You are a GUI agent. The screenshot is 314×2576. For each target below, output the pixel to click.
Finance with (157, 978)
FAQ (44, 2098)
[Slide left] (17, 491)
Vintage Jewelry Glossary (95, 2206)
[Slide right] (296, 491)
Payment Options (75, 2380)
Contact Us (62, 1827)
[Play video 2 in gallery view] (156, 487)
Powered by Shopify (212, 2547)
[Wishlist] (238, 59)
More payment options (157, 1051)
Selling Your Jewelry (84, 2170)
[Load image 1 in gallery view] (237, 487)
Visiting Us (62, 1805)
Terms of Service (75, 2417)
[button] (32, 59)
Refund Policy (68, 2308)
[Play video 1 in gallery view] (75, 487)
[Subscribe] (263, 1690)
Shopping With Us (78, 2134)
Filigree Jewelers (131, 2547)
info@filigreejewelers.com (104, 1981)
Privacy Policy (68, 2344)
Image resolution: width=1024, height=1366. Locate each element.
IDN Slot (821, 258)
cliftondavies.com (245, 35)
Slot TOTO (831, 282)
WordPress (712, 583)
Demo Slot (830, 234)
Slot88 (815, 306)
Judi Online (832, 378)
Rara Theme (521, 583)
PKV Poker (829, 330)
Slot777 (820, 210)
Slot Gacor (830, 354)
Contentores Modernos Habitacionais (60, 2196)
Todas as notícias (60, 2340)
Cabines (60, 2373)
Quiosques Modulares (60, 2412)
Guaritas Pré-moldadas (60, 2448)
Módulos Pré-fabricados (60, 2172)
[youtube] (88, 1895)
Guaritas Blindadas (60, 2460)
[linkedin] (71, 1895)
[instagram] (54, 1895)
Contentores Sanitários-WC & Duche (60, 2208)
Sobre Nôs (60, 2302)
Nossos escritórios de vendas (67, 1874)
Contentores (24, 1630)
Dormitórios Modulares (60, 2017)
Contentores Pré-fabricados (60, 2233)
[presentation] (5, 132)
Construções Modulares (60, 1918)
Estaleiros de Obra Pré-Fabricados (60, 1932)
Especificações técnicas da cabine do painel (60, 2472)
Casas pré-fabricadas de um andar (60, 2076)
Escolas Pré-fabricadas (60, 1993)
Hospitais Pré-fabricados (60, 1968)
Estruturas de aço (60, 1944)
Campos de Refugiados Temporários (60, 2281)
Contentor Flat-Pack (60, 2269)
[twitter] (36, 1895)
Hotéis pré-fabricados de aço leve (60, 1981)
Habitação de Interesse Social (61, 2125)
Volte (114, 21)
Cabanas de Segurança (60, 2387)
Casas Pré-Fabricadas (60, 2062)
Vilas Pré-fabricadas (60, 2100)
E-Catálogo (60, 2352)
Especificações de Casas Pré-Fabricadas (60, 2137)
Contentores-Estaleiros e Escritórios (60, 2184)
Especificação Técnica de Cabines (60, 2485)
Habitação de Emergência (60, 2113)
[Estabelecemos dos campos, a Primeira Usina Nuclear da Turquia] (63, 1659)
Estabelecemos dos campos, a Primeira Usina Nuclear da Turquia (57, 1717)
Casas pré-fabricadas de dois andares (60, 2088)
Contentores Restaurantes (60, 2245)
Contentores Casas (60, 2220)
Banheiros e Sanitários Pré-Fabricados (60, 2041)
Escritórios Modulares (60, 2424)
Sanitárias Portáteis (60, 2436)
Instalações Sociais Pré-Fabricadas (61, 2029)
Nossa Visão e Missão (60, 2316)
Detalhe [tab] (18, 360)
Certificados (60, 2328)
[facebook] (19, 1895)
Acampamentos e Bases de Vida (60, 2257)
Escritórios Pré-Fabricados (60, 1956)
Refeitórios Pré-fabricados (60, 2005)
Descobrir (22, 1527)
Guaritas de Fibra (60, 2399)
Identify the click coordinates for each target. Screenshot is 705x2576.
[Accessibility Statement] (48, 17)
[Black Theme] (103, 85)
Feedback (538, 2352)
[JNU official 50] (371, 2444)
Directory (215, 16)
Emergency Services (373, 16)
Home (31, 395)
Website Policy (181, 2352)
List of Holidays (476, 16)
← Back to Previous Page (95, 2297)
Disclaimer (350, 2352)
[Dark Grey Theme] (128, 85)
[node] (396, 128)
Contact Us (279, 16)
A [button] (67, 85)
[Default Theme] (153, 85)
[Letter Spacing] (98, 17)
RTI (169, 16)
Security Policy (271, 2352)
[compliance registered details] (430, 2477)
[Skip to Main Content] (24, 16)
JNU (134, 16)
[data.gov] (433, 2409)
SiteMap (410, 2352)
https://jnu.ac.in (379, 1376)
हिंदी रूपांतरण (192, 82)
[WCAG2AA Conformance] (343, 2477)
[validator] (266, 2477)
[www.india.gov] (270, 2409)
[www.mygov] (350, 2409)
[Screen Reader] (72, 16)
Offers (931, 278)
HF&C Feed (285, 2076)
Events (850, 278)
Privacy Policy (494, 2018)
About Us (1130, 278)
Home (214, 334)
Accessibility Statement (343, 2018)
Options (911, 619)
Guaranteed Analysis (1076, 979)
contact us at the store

_Aim of the exercise_
Set down exactly the line with "[Screen Reader] (72, 16)" and each line after it up to the end of the records, adding nothing.

_Result of the task_
[Screen Reader] (72, 16)
Offers (931, 278)
HF&C Feed (285, 2076)
Events (850, 278)
Privacy Policy (494, 2018)
About Us (1130, 278)
Home (214, 334)
Accessibility Statement (343, 2018)
Options (911, 619)
Guaranteed Analysis (1076, 979)
contact us at the store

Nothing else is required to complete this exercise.